◆ **INSTRUCTION**
Can you set out every line of the rows below as a JSON list of strings, one string per line, with blank lines dropped?

◆ **DATA**
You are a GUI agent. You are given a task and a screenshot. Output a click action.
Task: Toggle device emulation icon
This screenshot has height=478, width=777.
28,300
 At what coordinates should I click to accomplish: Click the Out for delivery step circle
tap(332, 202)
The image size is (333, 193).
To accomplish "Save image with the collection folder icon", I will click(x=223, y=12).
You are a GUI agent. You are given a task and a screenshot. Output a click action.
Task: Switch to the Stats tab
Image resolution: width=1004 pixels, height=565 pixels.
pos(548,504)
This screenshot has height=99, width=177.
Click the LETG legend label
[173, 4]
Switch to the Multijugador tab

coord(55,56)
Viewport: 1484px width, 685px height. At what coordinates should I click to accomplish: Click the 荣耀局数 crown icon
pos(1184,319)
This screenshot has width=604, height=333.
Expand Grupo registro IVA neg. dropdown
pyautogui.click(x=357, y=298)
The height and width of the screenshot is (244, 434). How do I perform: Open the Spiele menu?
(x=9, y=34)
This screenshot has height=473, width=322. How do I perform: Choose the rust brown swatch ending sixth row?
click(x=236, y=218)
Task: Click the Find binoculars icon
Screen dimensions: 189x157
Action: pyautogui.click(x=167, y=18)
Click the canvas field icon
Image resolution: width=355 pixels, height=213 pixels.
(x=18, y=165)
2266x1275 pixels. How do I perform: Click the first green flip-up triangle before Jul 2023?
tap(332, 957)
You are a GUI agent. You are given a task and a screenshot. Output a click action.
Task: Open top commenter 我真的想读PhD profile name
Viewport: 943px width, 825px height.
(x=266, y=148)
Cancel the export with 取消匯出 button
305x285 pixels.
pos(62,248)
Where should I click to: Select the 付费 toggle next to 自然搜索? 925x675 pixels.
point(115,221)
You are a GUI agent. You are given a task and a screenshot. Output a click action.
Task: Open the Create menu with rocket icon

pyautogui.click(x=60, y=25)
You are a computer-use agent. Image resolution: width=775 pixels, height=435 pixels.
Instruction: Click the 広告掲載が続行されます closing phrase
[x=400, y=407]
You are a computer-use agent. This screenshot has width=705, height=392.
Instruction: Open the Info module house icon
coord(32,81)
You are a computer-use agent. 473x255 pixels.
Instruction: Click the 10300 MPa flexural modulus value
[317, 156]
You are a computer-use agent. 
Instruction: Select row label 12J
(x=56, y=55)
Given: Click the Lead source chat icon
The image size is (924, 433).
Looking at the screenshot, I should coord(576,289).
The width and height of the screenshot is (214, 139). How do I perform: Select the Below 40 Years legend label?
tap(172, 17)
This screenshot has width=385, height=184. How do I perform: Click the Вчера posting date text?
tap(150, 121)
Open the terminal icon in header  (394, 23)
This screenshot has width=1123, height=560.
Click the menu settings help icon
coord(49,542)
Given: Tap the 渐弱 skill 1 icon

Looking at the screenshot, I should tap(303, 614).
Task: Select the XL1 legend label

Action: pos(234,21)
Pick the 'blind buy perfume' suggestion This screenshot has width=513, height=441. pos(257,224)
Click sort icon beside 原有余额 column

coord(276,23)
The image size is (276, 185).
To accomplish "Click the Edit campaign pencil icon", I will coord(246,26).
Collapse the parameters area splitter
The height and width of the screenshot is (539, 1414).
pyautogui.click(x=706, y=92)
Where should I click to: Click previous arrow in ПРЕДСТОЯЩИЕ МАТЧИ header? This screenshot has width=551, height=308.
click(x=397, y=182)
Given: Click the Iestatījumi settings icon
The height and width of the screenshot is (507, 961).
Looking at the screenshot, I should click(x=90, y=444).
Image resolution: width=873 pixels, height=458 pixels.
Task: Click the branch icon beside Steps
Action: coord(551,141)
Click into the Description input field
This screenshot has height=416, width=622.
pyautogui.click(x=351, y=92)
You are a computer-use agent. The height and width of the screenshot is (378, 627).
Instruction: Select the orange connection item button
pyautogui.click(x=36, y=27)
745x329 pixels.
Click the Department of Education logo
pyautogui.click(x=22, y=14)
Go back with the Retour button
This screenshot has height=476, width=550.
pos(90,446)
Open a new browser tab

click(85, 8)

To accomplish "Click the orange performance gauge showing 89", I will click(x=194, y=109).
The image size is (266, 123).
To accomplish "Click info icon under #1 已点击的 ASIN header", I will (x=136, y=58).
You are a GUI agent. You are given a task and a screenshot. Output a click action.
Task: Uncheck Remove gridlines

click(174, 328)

◆ **RESULT OF THE EXERCISE**
[
  "You are a GUI agent. You are given a task and a screenshot. Output a click action.",
  "Task: Toggle device emulation icon",
  "This screenshot has height=478, width=777.",
  "28,300",
  " At what coordinates should I click to accomplish: Click the Out for delivery step circle",
  "tap(332, 202)",
  "The image size is (333, 193).",
  "To accomplish \"Save image with the collection folder icon\", I will click(x=223, y=12).",
  "You are a GUI agent. You are given a task and a screenshot. Output a click action.",
  "Task: Switch to the Stats tab",
  "Image resolution: width=1004 pixels, height=565 pixels.",
  "pos(548,504)",
  "This screenshot has height=99, width=177.",
  "Click the LETG legend label",
  "[173, 4]",
  "Switch to the Multijugador tab",
  "coord(55,56)",
  "Viewport: 1484px width, 685px height. At what coordinates should I click to accomplish: Click the 荣耀局数 crown icon",
  "pos(1184,319)",
  "This screenshot has width=604, height=333.",
  "Expand Grupo registro IVA neg. dropdown",
  "pyautogui.click(x=357, y=298)",
  "The height and width of the screenshot is (244, 434). How do I perform: Open the Spiele menu?",
  "(x=9, y=34)",
  "This screenshot has height=473, width=322. How do I perform: Choose the rust brown swatch ending sixth row?",
  "click(x=236, y=218)",
  "Task: Click the Find binoculars icon",
  "Screen dimensions: 189x157",
  "Action: pyautogui.click(x=167, y=18)",
  "Click the canvas field icon",
  "Image resolution: width=355 pixels, height=213 pixels.",
  "(x=18, y=165)",
  "2266x1275 pixels. How do I perform: Click the first green flip-up triangle before Jul 2023?",
  "tap(332, 957)",
  "You are a GUI agent. You are given a task and a screenshot. Output a click action.",
  "Task: Open top commenter 我真的想读PhD profile name",
  "Viewport: 943px width, 825px height.",
  "(x=266, y=148)",
  "Cancel the export with 取消匯出 button",
  "305x285 pixels.",
  "pos(62,248)",
  "Where should I click to: Select the 付费 toggle next to 自然搜索? 925x675 pixels.",
  "point(115,221)",
  "You are a GUI agent. You are given a task and a screenshot. Output a click action.",
  "Task: Open the Create menu with rocket icon",
  "pyautogui.click(x=60, y=25)",
  "You are a computer-use agent. Image resolution: width=775 pixels, height=435 pixels.",
  "Instruction: Click the 広告掲載が続行されます closing phrase",
  "[x=400, y=407]",
  "You are a computer-use agent. This screenshot has width=705, height=392.",
  "Instruction: Open the Info module house icon",
  "coord(32,81)",
  "You are a computer-use agent. 473x255 pixels.",
  "Instruction: Click the 10300 MPa flexural modulus value",
  "[317, 156]",
  "You are a computer-use agent. ",
  "Instruction: Select row label 12J",
  "(x=56, y=55)",
  "Given: Click the Lead source chat icon",
  "The image size is (924, 433).",
  "Looking at the screenshot, I should coord(576,289).",
  "The width and height of the screenshot is (214, 139). How do I perform: Select the Below 40 Years legend label?",
  "tap(172, 17)",
  "This screenshot has width=385, height=184. How do I perform: Click the Вчера posting date text?",
  "tap(150, 121)",
  "Open the terminal icon in header  (394, 23)",
  "This screenshot has width=1123, height=560.",
  "Click the menu settings help icon",
  "coord(49,542)",
  "Given: Tap the 渐弱 skill 1 icon",
  "Looking at the screenshot, I should tap(303, 614).",
  "Task: Select the XL1 legend label",
  "Action: pos(234,21)",
  "Pick the 'blind buy perfume' suggestion This screenshot has width=513, height=441. pos(257,224)",
  "Click sort icon beside 原有余额 column",
  "coord(276,23)",
  "The image size is (276, 185).",
  "To accomplish \"Click the Edit campaign pencil icon\", I will coord(246,26).",
  "Collapse the parameters area splitter",
  "The height and width of the screenshot is (539, 1414).",
  "pyautogui.click(x=706, y=92)",
  "Where should I click to: Click previous arrow in ПРЕДСТОЯЩИЕ МАТЧИ header? This screenshot has width=551, height=308.",
  "click(x=397, y=182)",
  "Given: Click the Iestatījumi settings icon",
  "The height and width of the screenshot is (507, 961).",
  "Looking at the screenshot, I should click(x=90, y=444).",
  "Image resolution: width=873 pixels, height=458 pixels.",
  "Task: Click the branch icon beside Steps",
  "Action: coord(551,141)",
  "Click into the Description input field",
  "This screenshot has height=416, width=622.",
  "pyautogui.click(x=351, y=92)",
  "You are a computer-use agent. The height and width of the screenshot is (378, 627).",
  "Instruction: Select the orange connection item button",
  "pyautogui.click(x=36, y=27)",
  "745x329 pixels.",
  "Click the Department of Education logo",
  "pyautogui.click(x=22, y=14)",
  "Go back with the Retour button",
  "This screenshot has height=476, width=550.",
  "pos(90,446)",
  "Open a new browser tab",
  "click(85, 8)",
  "To accomplish \"Click the orange performance gauge showing 89\", I will click(x=194, y=109).",
  "The image size is (266, 123).",
  "To accomplish \"Click info icon under #1 已点击的 ASIN header\", I will (x=136, y=58).",
  "You are a GUI agent. You are given a task and a screenshot. Output a click action.",
  "Task: Uncheck Remove gridlines",
  "click(174, 328)"
]